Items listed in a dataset

-=-=-

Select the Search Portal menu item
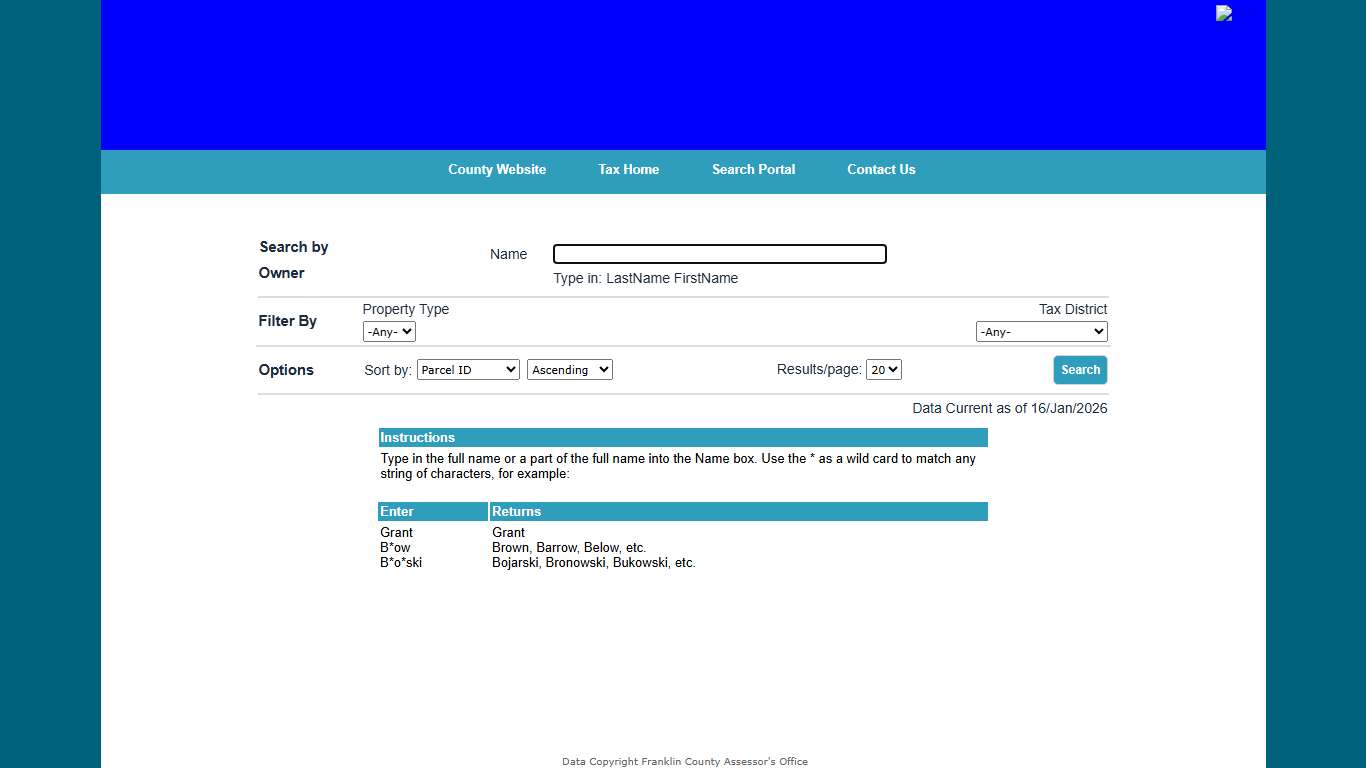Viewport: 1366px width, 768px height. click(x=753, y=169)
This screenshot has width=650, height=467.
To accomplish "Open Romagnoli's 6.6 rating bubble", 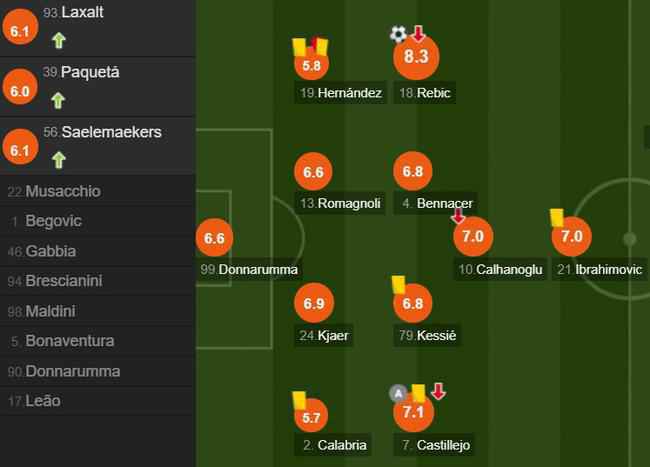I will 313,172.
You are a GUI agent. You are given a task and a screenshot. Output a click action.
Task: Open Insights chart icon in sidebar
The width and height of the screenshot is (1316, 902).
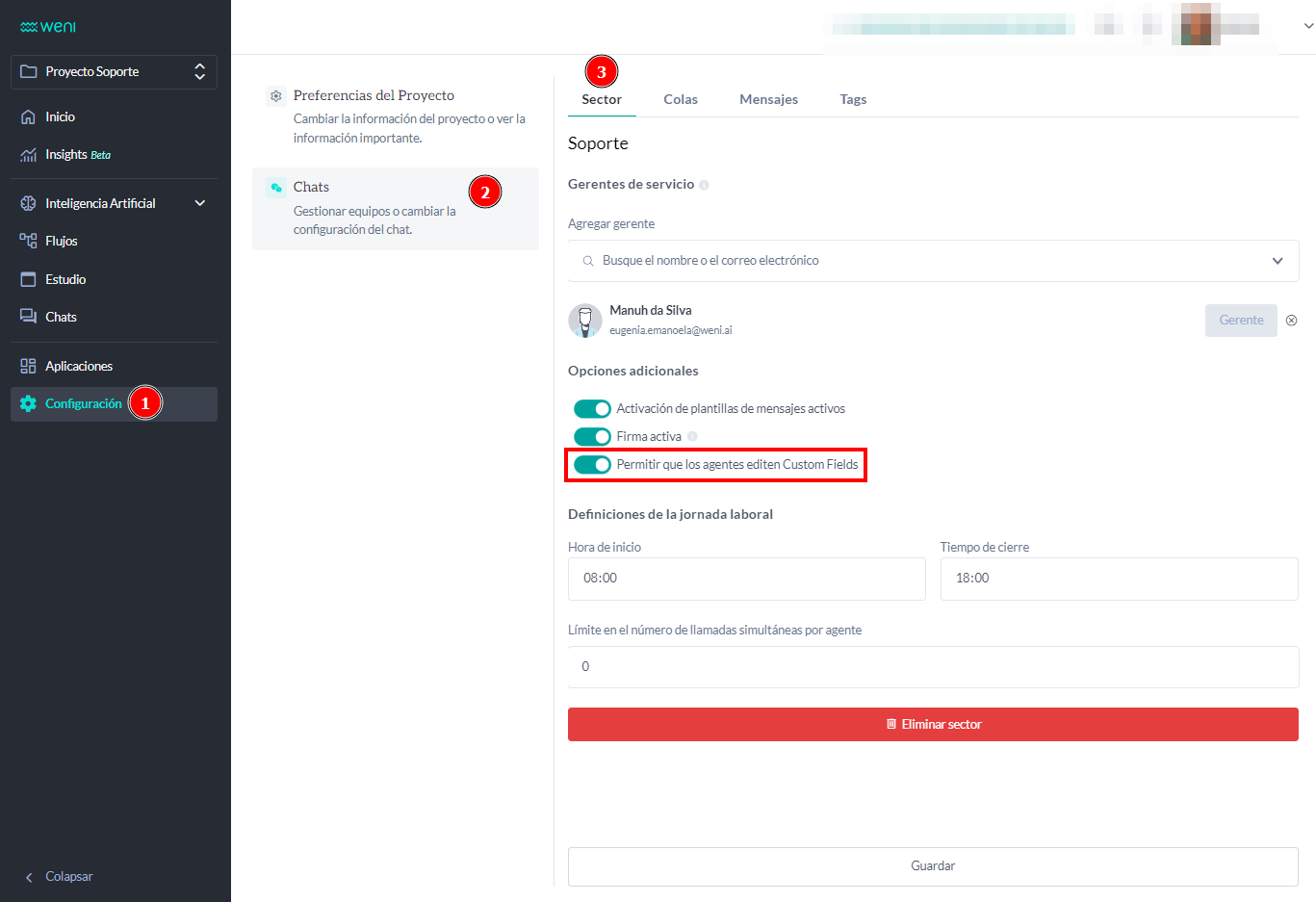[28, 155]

-=-=-

Job »
Filter the material above down to the lines that contain the word "screenshot". Case matters.

Task output »
This screenshot has width=650, height=467.
You are a GUI agent. You are given a task and a screenshot. Output a click action.
The width and height of the screenshot is (1316, 902).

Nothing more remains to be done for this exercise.